Friends of the Earth take UK Government to Court
I’m a lawyer at Friends of the Earth, and today is a massive day for my team – and the climate. Today is the day we take the government to court over its failure to protect future generations from dangerous climate change.
Long before I worked here, our legal team helped to establish the laws that are meant to keep the UK’s greenhouse gas emissions down.
Associated laws also mean we can challenge the government if it green-lights an infrastructure project that puts the climate at risk. And today we’re doing just that, over a project that could do more harm to the climate than any other – the expansion of Heathrow Airport.
What makes today even more exciting was that we weren’t at the High Court alone. Like us, several other organisations and a brave individual launched legal challenges when the government approved a new runway back in June 2018. Over the coming weeks the judge will hear arguments and evidence from all of us. We’re at the tip of a very big iceberg.

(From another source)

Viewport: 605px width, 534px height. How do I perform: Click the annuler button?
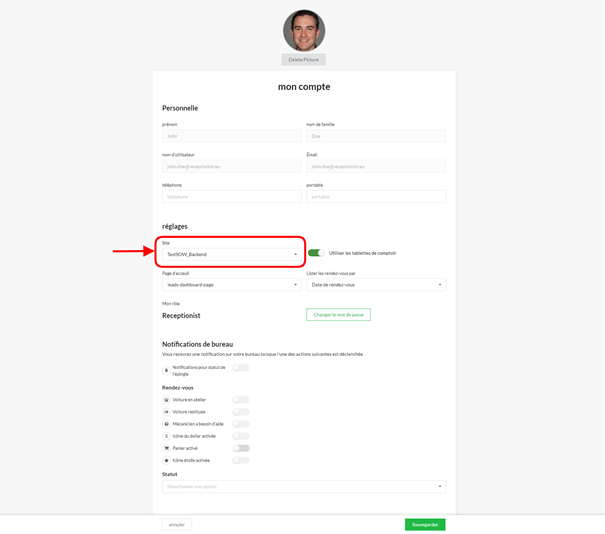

Thousands of you are represented too. Your messages of objection – displayed on paper planes (what else!) – are surrounding the entrance to the High Court.
So why exactly is this trial so important? Heathrow is already far and away the biggest polluter in the UK. Building a third runway would swell the skies with even more planes and fatally undermine efforts to deal with the unfolding climate crisis.
Even the government’s economic claims about Heathrow collapse on closer examination. Its own figures show that a third runway in West London would be poor or low value for money. Why not invest in green transport all around the country instead?
But today isn’t really about economics or a big strip of tarmac, or even planes. It’s about climate change, and whether the UK is actually serious about dealing with it. We know that you and the majority of people in this country are. The launch of this landmark trial shows that we are too.